START Quoted passage
The commercial imperative looms over the users of corporately-made social media just as the end of the week at Black Rock City haunts the freedom-accustomed Burner. In a series of moves, Current has increasingly pulled back from their mission to democratize media production. In a tense economy and with venture capitalist money running thin, Current has moved to capitalize on its major asset, its cable license, through abandoning the VC2 program and relying on traditional professional programming.

Burning Man, on the other hand, remains a valiant, excessive, and privileged materialization of the ideal sociality coded into and by internet culture. Last year around this time I wrote about the emerging tourism industry in Black Rock City, But for now, the Black Rock Foundation does a tremendous job with a skeleton staff, grants art funds to hundreds of artists, and facilitates a relatively commercial free environment. As a non-profit with a seasonal ecstatic event, Burning Man has an easier job than Current of retaining its mission, a for-profit firm in a fiercely competitive TV market responsible for 24 hours of programming 365 days a year.

Openness, liberation, transparency, relativity, democracy, trust, non-privacy, and collaboration are the shared origin myths of the activists and planners of the internet and Burning Man. These ideals are coded into digital architecture in Silicon Valley and other areas around the Black Rock Desert and distributed for free use throughout the world. These digital social systems and event organizations are molded by their missions and driven by the necessity to optimize the growth of their organizations. Every ideal has a shelf life cut short usually by the profit necessity. The compromises to the mission that commercialization requires are the instances to monitor when adjudicating the sustainability of the social entrepreneurship model.
END Quoted passage
START Provided data
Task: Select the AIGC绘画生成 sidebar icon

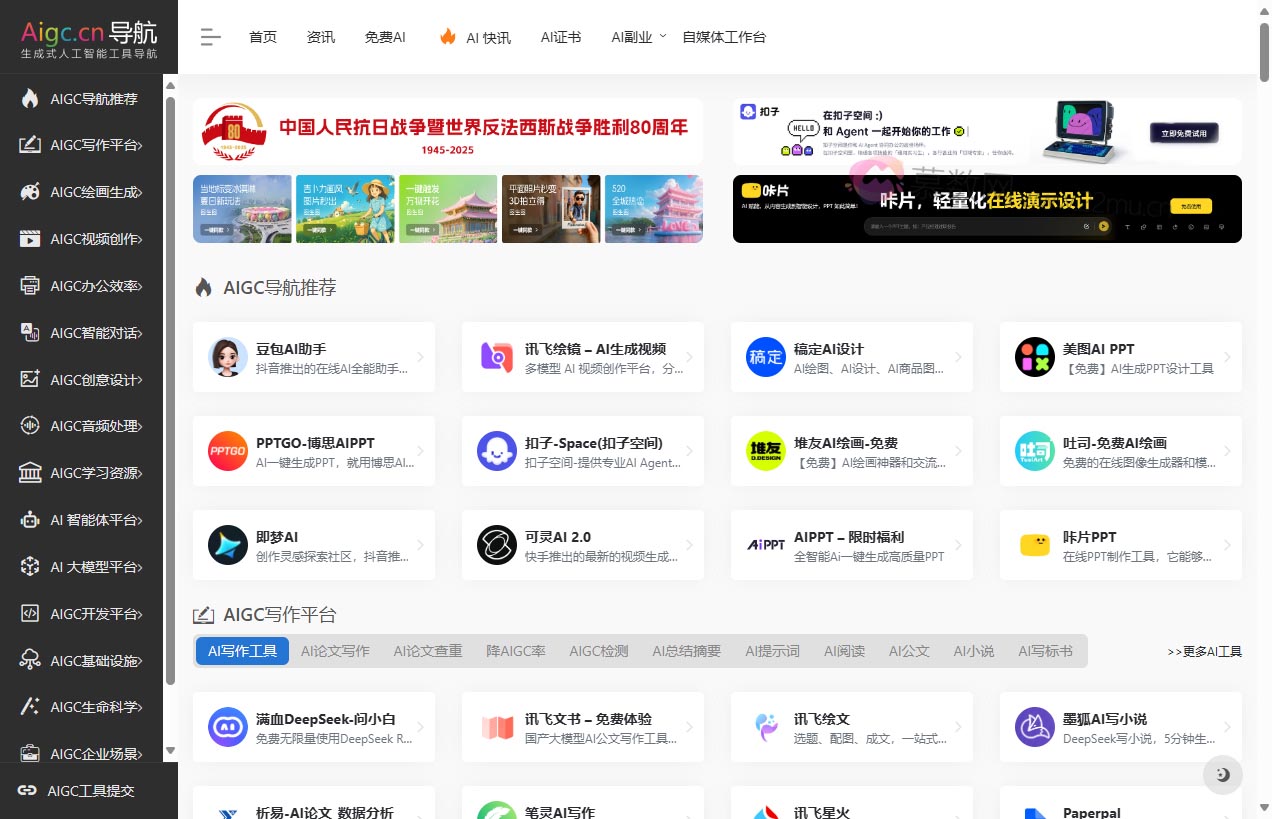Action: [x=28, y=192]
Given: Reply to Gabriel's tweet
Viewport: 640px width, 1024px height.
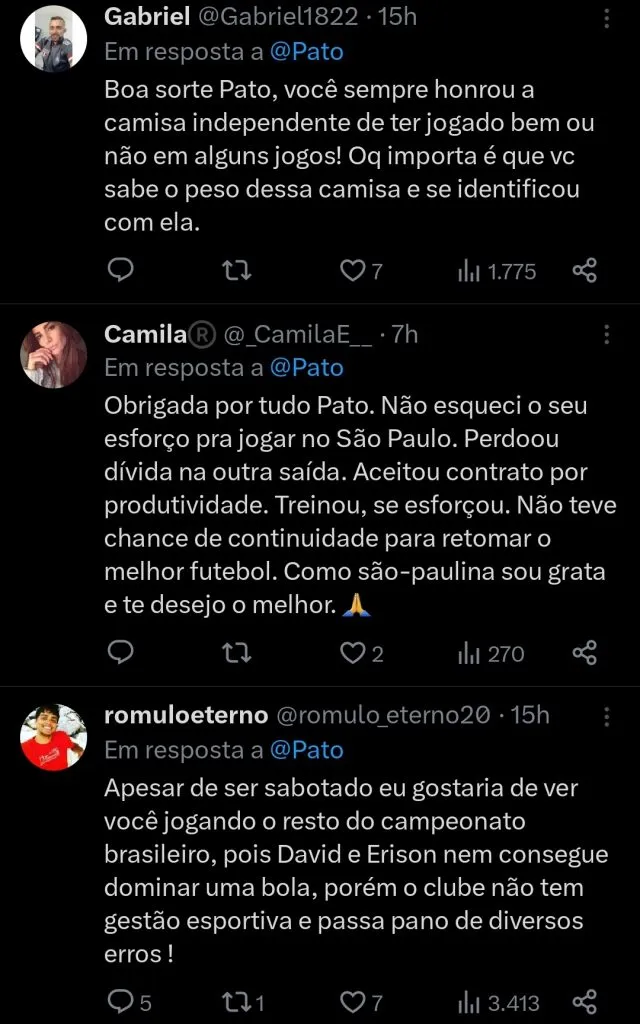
END Provided data
> Work instructions: Output the full passage on Current, Burning Man, and the commercial pressure on their ideals, the one placed before the data, verbatim.

> Task answer:
The commercial imperative looms over the users of corporately-made social media just as the end of the week at Black Rock City haunts the freedom-accustomed Burner. In a series of moves, Current has increasingly pulled back from their mission to democratize media production. In a tense economy and with venture capitalist money running thin, Current has moved to capitalize on its major asset, its cable license, through abandoning the VC2 program and relying on traditional professional programming.

Burning Man, on the other hand, remains a valiant, excessive, and privileged materialization of the ideal sociality coded into and by internet culture. Last year around this time I wrote about the emerging tourism industry in Black Rock City, But for now, the Black Rock Foundation does a tremendous job with a skeleton staff, grants art funds to hundreds of artists, and facilitates a relatively commercial free environment. As a non-profit with a seasonal ecstatic event, Burning Man has an easier job than Current of retaining its mission, a for-profit firm in a fiercely competitive TV market responsible for 24 hours of programming 365 days a year.

Openness, liberation, transparency, relativity, democracy, trust, non-privacy, and collaboration are the shared origin myths of the activists and planners of the internet and Burning Man. These ideals are coded into digital architecture in Silicon Valley and other areas around the Black Rock Desert and distributed for free use throughout the world. These digital social systems and event organizations are molded by their missions and driven by the necessity to optimize the growth of their organizations. Every ideal has a shelf life cut short usually by the profit necessity. The compromises to the mission that commercialization requires are the instances to monitor when adjudicating the sustainability of the social entrepreneurship model.